Task statement – Please copy exactly the line that contains "Where should I" and every line after it through the end of the records, leaving the pictures out.

BEGIN

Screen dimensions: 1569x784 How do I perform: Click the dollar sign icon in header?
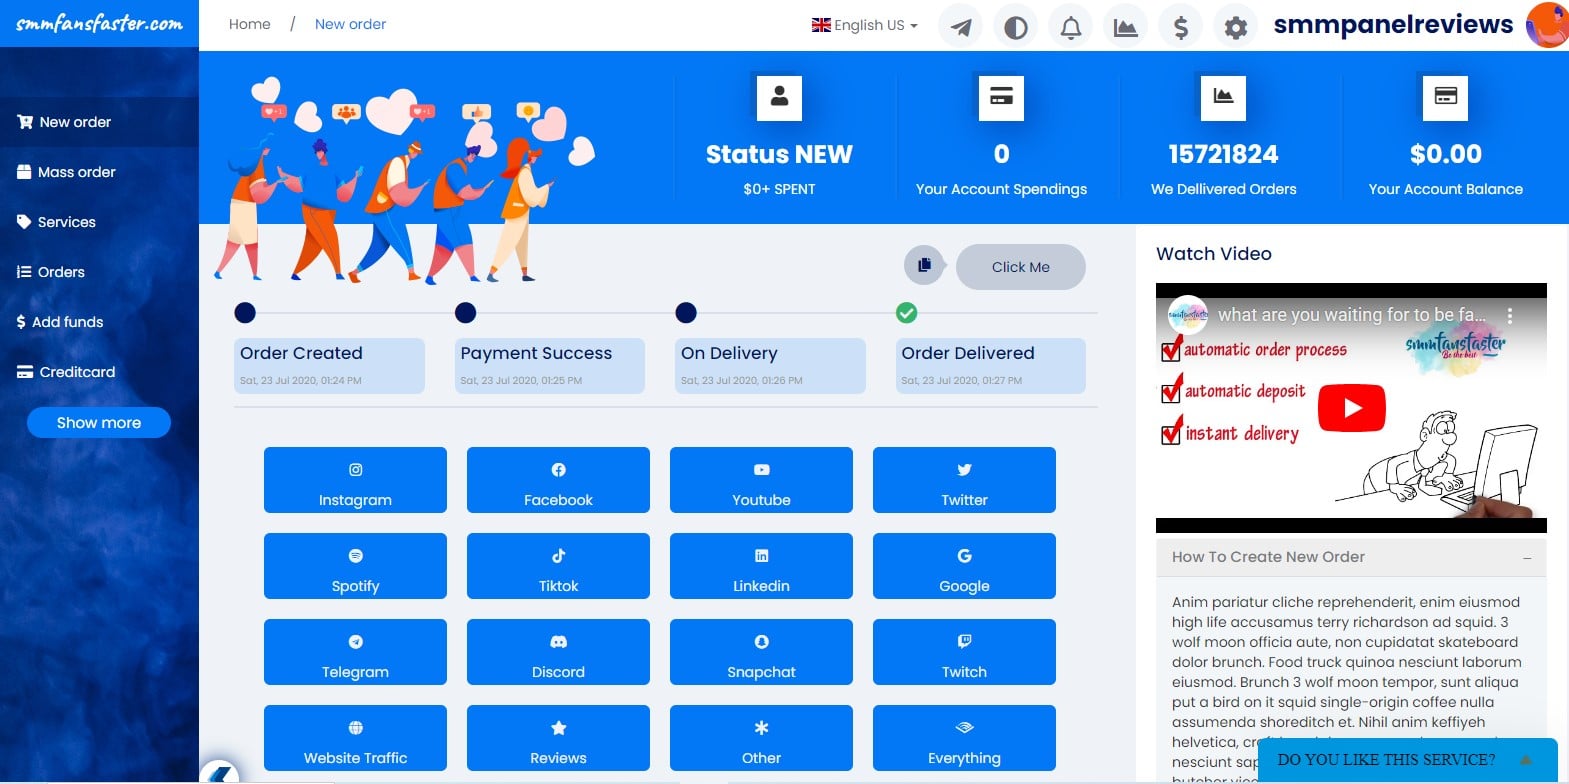click(x=1180, y=27)
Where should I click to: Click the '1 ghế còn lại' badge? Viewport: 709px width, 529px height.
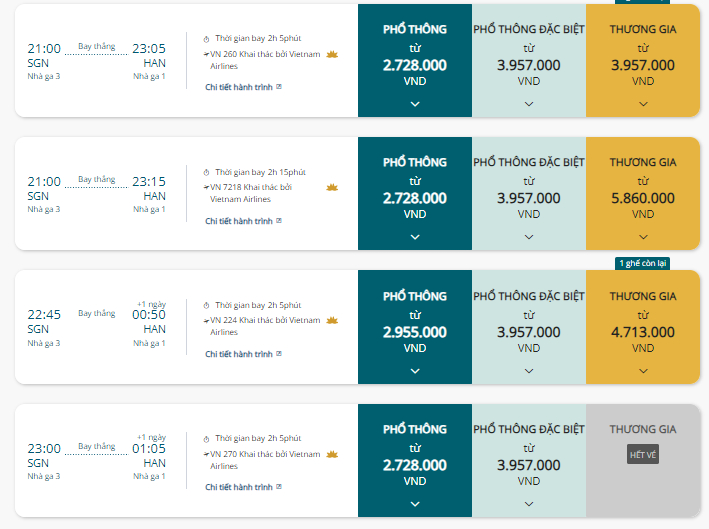(642, 263)
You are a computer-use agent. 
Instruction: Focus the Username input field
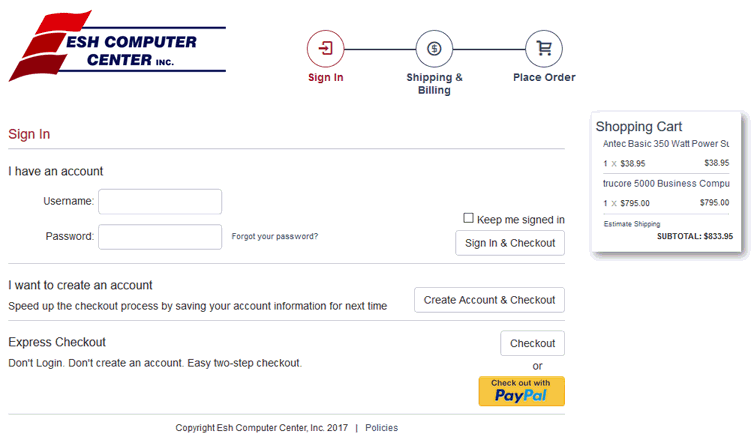tap(160, 202)
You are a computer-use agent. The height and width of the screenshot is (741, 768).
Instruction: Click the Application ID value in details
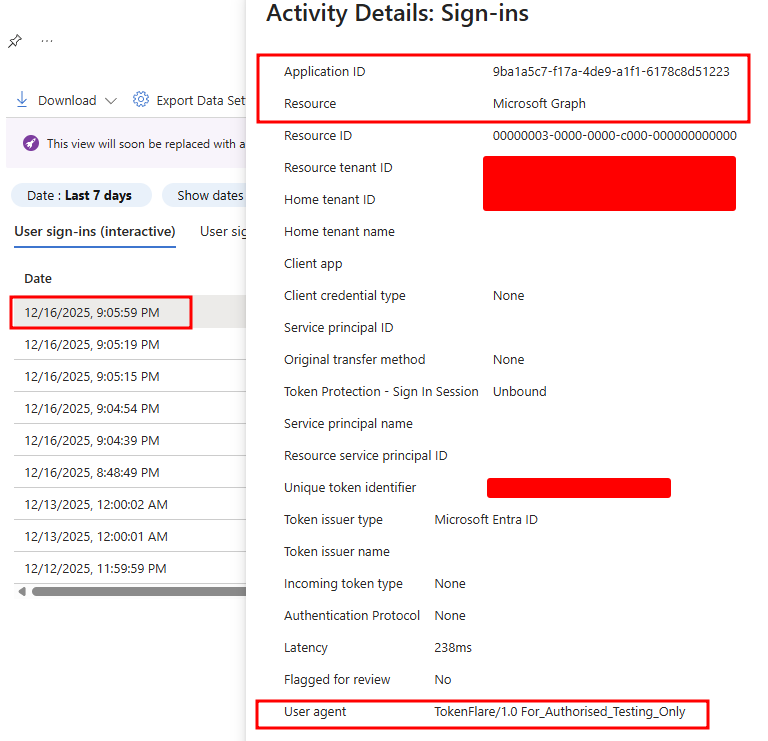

END

Output of the task –
Where should I click to: Click the '1 ghế còn lại' badge? Viewport: 709px width, 529px height.
(642, 263)
You are a computer-use agent. 
Instruction: Focus the Username input field
tap(160, 202)
You are a computer-use agent. The height and width of the screenshot is (741, 768).
Instruction: Click the Application ID value in details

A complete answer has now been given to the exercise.